Confidence Interval Calculator
Confidence interval = x̄ ± (critical value × SE), where SE = s/√n. For 95% CI, use z* = 1.960 (n ≥ 30) or t*(df=n−1) for small samples. Example: n=25, x̄=75, s=10 → SE=2.0 → 95% CI = [71.08, 78.92]. A 95% CI means the procedure, applied to 100 samples, would capture the true mean ~95 times. Wider CI = less precision; narrow by increasing n.
Calculate confidence intervals for population means. Enter sample mean, standard deviation, and sample size — or paste raw data — for Z-intervals (n ≥ 30) and T-intervals (n < 30). Shows margin of error, standard error, critical value, and side-by-side comparison of 90%, 95%, and 99% intervals.
Sample Statistics
Results
All Confidence Levels
| Confidence | z* | Margin of Error | Interval |
|---|---|---|---|
| 90% | 1.645 | ±3.003 | [72.00, 78.00] |
| 95% | 1.960 | ±3.578 | [71.42, 78.58] |
| 99% | 2.576 | ±4.703 | [70.30, 79.70] |
How to Use
- 1
Choose input method
Select "Summary stats" to enter mean, SD, and n directly, or "Raw data" to paste a list of values and let the calculator compute the statistics for you.
- 2
Choose Z-interval or T-interval
Use Z-interval when n ≥ 30 or population SD is known. Use T-interval for small samples (n < 30) — the calculator automatically uses the correct t critical value for your degrees of freedom.
- 3
Select confidence level
Click 90%, 95%, or 99%. The table at the bottom shows all three simultaneously for comparison. Standard practice in most fields is 95%.
- 4
Read the interval
The result shows the CI bounds, margin of error, standard error, and critical value. Copy the full summary for reports or homework.
Frequently Asked Questions
- What is a confidence interval?
- A confidence interval (CI) is a range of values that likely contains the true population parameter. A 95% CI means: if you repeated the study 100 times with different random samples, approximately 95 of the resulting intervals would contain the true population mean. Example: a sample mean of 75 with a 95% CI of [70.4, 79.6] means you are 95% confident the population mean falls between 70.4 and 79.6. A wider interval reflects greater uncertainty (smaller n or larger SD); a narrower interval reflects more precision.
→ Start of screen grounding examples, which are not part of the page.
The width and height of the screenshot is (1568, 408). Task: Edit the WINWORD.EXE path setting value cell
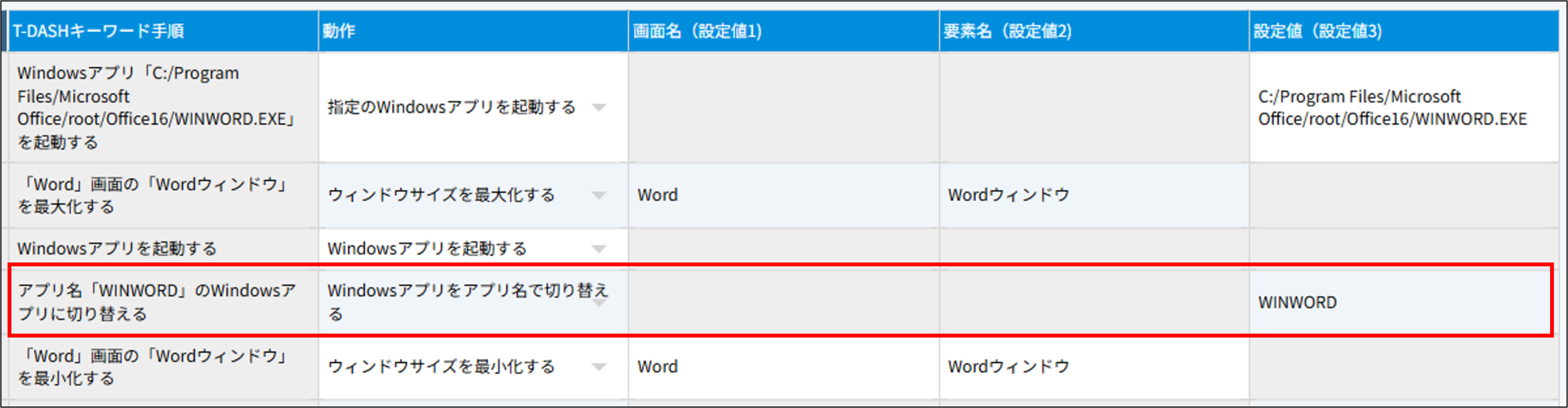(1392, 108)
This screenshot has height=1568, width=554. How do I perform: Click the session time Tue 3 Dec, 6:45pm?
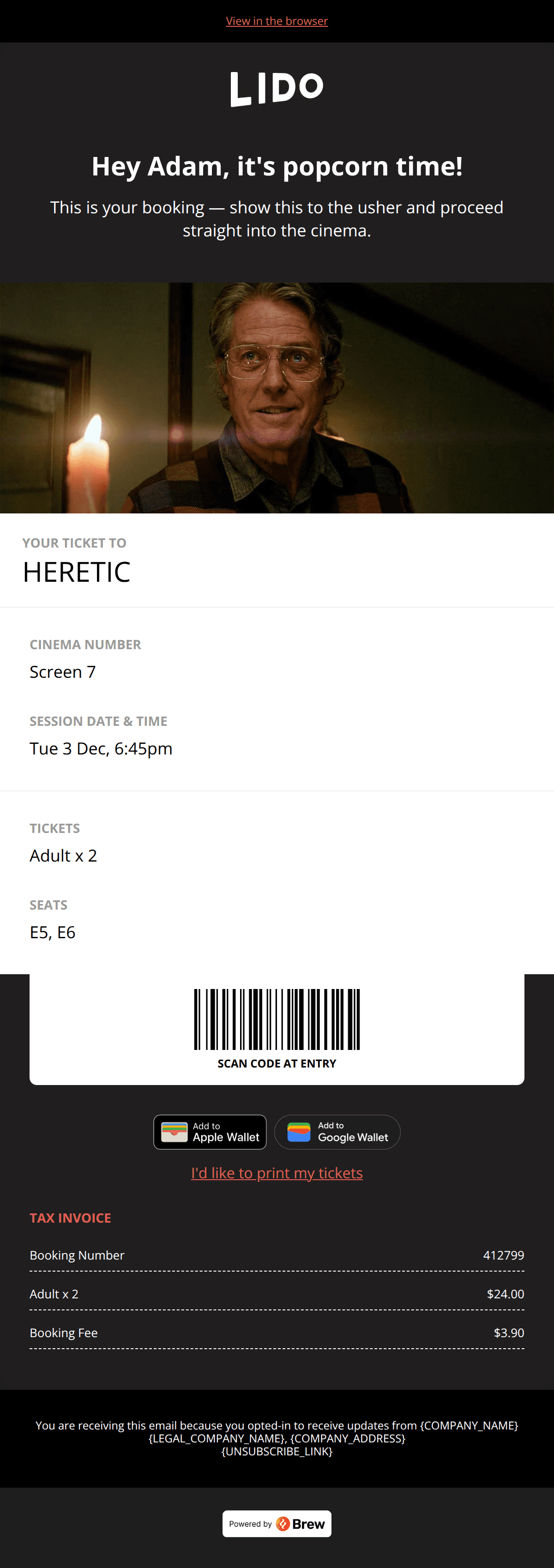click(x=101, y=749)
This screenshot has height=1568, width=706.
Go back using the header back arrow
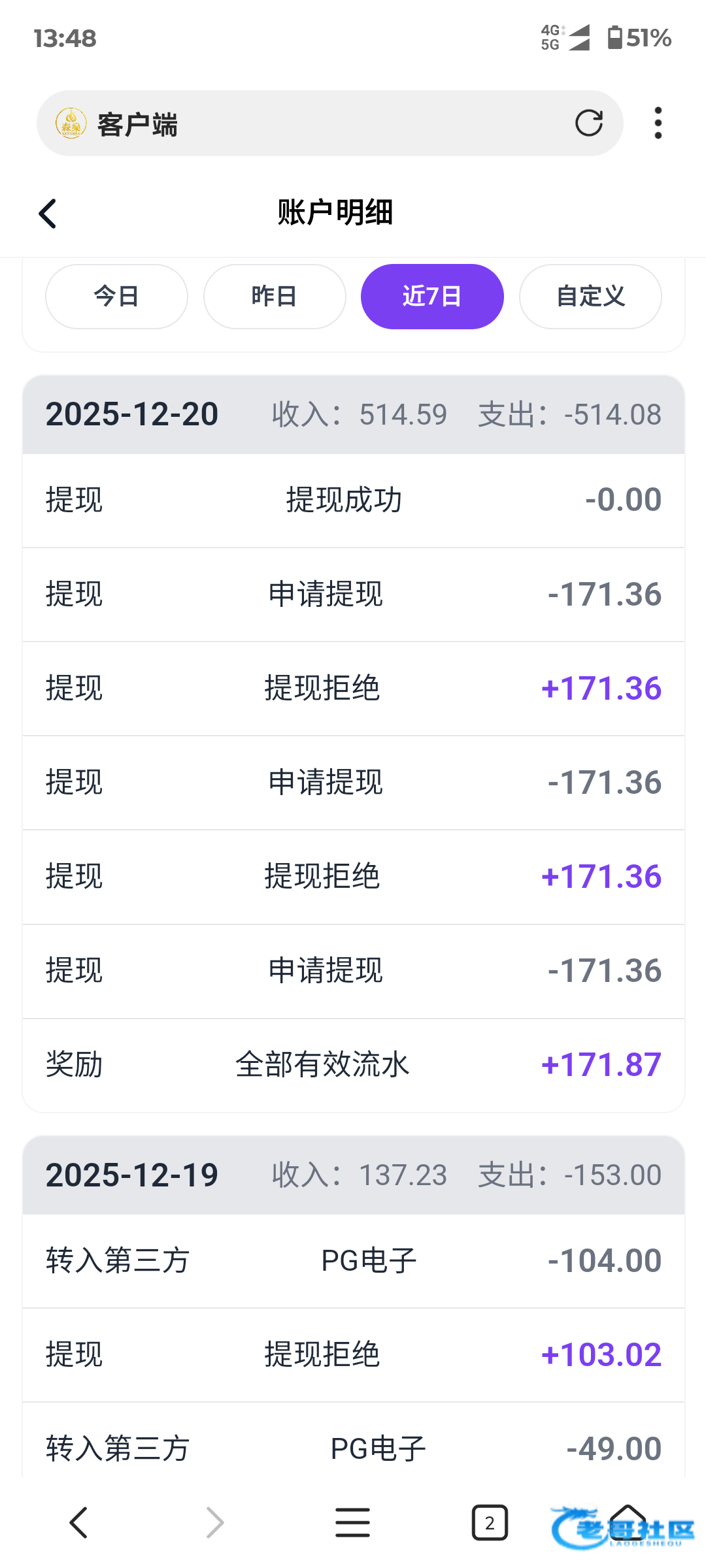click(x=48, y=214)
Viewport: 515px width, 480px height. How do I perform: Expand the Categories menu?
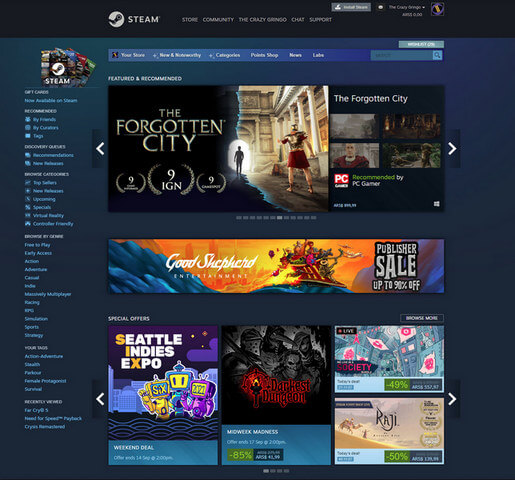coord(225,55)
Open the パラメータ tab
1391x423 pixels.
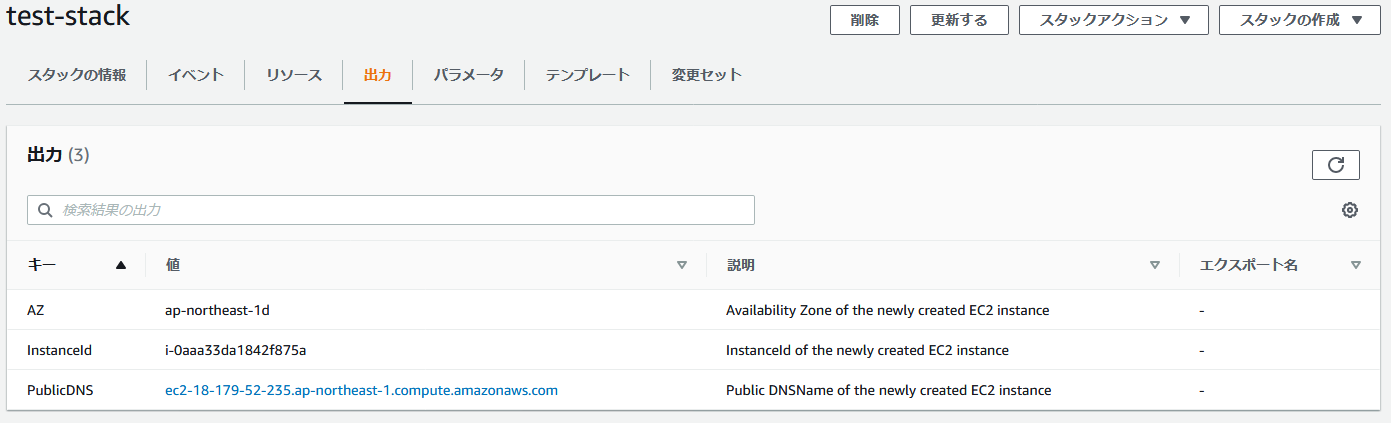coord(468,75)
- What is the difference between a Z-interval and a T-interval?
- Use a Z-interval when sample size n ≥ 30 or when the population standard deviation (σ) is known. Use a T-interval when n < 30 and σ is unknown. The T-distribution has heavier tails than the normal (Z) distribution, producing a wider CI to account for additional uncertainty in small samples. As n increases, the T-distribution approaches the Z-distribution. At n = 120, t* ≈ z* for practical purposes. For n < 30, using a Z-interval underestimates uncertainty and produces CIs that are too narrow.
- How is the margin of error calculated?
- Margin of error (ME) = critical value × standard error. Standard error (SE) = s / √n, where s is the sample standard deviation and n is the sample size. For a 95% Z-interval: ME = 1.960 × (s / √n). Example: s = 10, n = 25 → SE = 10/5 = 2.0 → ME = 1.960 × 2.0 = 3.92. The CI is then x̄ ± 3.92. To cut the margin of error in half, you need to quadruple the sample size (since SE scales with 1/√n).
- How do I increase precision (narrow a confidence interval)?
- Three ways to narrow a CI: (1) Increase sample size n — SE = s/√n, so quadrupling n halves the SE and ME. (2) Reduce variability — collecting data more carefully or restricting to a more homogeneous population lowers the standard deviation. (3) Reduce confidence level — a 90% CI is narrower than a 95% CI because the critical value drops from 1.960 to 1.645. However, reducing confidence increases the risk of missing the true parameter. In practice, increase n first; accept a 90% CI only if the sample cost is too high.
- What does it mean to be "95% confident" in statistics?
- Being 95% confident does NOT mean there is a 95% chance the true mean falls in this specific interval. The true mean is fixed — it either is or is not in the interval. What 95% CI means: the procedure used to construct the interval, if applied to 100 random samples from the population, would produce intervals containing the true mean approximately 95 times. The 5% miss rate is the acceptable Type I error rate (α = 0.05). For higher-stakes decisions, use 99% CI (α = 0.01). The interval itself is either right or wrong — the confidence is in the method, not the result.
- What sample size do I need for a given margin of error?
- To achieve a desired margin of error (E) at a given confidence level: n = (z* × s / E)². For a 95% CI with z* = 1.960, s = 10, target E = 2: n = (1.960 × 10 / 2)² = (9.8)² = 96.04 → round up to 97. For E = 1 (half the margin): n = (19.6)² = 384.16 → 385. Halving the margin of error requires 4× the sample size. If standard deviation is unknown before data collection, use a pilot study or literature estimate for s.